Exercise brief: Go through the records below and copy out every line holding "each".

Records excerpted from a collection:

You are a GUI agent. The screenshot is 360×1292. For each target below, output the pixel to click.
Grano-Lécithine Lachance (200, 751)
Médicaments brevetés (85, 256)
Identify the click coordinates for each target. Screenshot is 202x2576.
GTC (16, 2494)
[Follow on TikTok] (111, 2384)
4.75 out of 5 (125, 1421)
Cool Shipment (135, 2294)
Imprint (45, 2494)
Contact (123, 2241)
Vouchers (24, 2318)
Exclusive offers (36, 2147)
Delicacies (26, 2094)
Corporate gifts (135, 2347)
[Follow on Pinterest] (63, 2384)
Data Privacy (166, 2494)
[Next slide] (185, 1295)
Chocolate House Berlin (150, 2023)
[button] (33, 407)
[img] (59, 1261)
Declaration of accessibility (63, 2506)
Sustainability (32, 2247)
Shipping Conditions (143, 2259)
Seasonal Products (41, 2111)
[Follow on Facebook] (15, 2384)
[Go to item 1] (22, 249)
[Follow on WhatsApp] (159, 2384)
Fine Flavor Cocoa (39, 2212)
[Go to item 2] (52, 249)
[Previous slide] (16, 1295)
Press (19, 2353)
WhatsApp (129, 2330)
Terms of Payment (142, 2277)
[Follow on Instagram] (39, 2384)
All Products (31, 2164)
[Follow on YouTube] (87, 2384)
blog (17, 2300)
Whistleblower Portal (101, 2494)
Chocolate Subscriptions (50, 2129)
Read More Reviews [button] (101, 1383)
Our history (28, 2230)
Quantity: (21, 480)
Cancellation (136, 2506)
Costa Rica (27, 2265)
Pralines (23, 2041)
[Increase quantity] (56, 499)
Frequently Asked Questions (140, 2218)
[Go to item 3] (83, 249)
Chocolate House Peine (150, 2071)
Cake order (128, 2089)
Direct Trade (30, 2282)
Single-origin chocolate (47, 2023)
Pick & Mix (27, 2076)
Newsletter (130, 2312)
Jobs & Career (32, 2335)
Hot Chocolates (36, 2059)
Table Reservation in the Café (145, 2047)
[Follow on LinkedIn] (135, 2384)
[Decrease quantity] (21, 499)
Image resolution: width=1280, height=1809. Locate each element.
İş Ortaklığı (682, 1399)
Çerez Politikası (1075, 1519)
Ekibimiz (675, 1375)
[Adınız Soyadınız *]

Problem solution:
You are a GUI agent. The screenshot is 360×1292. For each target below, output the pixel to click.
Identify the click coordinates for each target. Screenshot is 202x2576.
Image resolution: width=1280, height=1809. Locate each element.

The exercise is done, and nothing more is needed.